The CommunityToolkit.Mvvm [RelayCommand] source generator lets you write a plain method like 'private void Save()' and annotate it with [RelayCommand]; at compile time it generates a public SaveCommand property of type IRelayCommand, eliminating manual command wiring almost entirely.

RelayCommand's default CanExecute of 'true' when no predicate is supplied means forgetting to pass a CanExecute delegate silently makes the command always enabled. This is easy to miss in code review and can let users trigger actions, like Save, when the ViewModel is in an invalid state.

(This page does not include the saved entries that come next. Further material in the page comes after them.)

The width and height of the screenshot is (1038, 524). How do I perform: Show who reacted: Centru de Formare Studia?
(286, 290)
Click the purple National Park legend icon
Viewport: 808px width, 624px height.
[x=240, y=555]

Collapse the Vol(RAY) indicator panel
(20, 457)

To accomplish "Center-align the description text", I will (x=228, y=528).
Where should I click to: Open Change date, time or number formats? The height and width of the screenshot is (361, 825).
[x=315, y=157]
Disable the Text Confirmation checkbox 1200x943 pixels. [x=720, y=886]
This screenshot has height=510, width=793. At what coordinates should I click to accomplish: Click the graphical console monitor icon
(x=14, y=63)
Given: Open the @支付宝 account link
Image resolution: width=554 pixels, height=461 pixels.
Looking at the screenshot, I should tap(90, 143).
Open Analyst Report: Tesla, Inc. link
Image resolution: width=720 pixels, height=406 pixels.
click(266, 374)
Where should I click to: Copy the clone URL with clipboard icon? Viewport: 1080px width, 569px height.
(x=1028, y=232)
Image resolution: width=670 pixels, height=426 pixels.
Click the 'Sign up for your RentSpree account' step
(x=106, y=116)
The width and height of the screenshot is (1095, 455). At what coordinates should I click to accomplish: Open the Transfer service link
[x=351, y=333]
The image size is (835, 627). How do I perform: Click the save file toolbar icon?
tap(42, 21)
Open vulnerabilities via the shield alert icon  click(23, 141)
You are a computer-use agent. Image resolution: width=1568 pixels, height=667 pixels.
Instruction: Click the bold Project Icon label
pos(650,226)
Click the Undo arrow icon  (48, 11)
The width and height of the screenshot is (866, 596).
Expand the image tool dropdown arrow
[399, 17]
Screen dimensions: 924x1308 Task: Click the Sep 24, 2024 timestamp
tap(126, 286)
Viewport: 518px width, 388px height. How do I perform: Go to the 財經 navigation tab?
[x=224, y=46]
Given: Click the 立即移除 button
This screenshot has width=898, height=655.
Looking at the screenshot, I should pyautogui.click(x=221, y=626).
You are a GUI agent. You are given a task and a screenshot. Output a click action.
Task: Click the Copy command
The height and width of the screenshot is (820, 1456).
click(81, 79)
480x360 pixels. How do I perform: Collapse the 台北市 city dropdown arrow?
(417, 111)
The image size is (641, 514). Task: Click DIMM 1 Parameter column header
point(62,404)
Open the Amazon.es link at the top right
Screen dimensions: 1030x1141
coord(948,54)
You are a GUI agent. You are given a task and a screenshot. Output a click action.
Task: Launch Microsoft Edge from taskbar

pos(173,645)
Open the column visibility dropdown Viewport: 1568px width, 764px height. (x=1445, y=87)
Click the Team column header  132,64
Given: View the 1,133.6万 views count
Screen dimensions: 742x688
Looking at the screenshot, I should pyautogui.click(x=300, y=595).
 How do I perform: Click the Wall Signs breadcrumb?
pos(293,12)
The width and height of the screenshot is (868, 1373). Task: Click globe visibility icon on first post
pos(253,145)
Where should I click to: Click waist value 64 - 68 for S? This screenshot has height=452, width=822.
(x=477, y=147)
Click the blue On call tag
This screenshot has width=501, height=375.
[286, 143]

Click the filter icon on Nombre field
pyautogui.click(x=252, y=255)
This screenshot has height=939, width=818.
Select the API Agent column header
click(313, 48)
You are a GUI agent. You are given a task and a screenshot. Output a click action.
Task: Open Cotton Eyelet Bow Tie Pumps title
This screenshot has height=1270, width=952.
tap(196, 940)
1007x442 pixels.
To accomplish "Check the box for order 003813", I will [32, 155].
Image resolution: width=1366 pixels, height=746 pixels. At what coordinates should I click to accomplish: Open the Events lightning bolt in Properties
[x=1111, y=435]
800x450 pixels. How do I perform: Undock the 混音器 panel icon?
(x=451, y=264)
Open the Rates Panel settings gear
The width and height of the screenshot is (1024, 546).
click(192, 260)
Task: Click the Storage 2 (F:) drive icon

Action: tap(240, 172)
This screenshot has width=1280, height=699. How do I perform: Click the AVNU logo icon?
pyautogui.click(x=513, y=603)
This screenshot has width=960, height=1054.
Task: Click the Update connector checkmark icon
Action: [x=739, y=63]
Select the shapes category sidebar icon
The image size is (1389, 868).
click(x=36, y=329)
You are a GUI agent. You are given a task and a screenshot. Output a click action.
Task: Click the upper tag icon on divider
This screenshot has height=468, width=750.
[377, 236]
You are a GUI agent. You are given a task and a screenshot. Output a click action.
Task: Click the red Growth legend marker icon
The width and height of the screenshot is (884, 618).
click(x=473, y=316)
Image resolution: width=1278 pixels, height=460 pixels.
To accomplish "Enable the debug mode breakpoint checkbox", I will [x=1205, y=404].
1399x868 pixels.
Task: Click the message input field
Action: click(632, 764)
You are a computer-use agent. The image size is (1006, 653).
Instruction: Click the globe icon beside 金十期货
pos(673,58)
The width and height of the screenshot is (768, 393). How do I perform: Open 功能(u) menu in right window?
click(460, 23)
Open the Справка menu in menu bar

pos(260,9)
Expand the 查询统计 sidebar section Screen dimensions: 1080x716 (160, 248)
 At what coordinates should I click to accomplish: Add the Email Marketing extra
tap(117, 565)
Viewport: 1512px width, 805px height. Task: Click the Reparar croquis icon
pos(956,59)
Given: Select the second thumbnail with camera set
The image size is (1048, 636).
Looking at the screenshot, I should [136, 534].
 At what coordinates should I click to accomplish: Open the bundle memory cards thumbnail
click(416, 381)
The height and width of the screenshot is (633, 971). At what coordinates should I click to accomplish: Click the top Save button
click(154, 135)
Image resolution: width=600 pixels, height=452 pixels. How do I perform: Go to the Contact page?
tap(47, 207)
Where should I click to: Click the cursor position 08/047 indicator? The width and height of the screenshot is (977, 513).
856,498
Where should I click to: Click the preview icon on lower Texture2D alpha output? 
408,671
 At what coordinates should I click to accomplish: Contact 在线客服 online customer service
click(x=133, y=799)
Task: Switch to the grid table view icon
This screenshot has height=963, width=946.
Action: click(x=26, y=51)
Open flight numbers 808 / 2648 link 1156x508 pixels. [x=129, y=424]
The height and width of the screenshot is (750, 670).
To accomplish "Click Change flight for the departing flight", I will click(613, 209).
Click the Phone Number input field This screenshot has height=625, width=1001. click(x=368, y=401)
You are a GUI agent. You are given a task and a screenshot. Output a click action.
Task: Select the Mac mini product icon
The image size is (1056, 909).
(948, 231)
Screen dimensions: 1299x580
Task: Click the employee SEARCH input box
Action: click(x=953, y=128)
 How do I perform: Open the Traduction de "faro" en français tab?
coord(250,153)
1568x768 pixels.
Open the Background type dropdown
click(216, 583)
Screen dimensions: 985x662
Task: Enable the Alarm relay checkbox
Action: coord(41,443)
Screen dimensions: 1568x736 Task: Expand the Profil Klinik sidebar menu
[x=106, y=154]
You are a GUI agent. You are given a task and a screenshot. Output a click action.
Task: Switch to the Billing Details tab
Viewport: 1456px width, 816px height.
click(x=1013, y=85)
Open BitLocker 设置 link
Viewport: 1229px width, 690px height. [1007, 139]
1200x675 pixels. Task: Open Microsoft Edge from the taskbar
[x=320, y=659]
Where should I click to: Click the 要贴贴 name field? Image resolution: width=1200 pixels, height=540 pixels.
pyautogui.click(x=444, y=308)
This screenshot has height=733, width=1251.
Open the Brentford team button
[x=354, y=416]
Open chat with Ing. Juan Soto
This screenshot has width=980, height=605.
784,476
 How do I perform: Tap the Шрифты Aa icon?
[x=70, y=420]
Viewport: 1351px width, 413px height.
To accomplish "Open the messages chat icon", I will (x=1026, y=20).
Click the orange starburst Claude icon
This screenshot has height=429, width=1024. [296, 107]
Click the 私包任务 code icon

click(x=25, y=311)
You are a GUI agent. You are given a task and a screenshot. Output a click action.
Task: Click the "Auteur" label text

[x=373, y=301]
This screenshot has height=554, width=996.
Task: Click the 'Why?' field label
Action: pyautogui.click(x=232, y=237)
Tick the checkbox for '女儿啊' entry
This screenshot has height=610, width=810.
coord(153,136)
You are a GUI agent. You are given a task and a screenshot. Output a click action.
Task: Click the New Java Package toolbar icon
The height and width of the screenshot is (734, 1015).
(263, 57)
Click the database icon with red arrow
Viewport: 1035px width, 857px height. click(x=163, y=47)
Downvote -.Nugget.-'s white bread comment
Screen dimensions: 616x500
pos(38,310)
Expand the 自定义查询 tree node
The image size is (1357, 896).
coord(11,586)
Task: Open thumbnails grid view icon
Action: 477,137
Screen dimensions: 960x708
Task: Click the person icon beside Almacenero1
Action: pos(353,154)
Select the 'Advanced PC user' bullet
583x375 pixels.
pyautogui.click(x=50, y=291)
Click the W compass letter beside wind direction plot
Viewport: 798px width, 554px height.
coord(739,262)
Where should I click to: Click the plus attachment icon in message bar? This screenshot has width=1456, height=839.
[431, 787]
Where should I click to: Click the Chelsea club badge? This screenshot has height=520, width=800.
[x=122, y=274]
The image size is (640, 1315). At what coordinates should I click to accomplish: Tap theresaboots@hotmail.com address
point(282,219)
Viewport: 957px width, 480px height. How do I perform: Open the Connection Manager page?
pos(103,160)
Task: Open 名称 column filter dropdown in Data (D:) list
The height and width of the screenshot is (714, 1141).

  • RelayCommand (or DelegateCommand) is a reusable, generic ICommand implementation driven by Execute and CanExecute delegates.
  • It removes the need to hand-write a new ICommand class for every ViewModel action.
  • RaiseCanExecuteChanged gives explicit, precise control over when the UI re-checks command state.
  • A generic RelayCommand<T> variant avoids manual casting of the CommandParameter inside Execute.
  • CommunityToolkit.Mvvm's [RelayCommand] source generator can eliminate manual command property boilerplate entirely.
  • Prism's DelegateCommand offers ObservesProperty to auto-wire CanExecuteChanged to specific property changes.
  • Omitting the CanExecute predicate defaults the command to always enabled, a common source of bugs.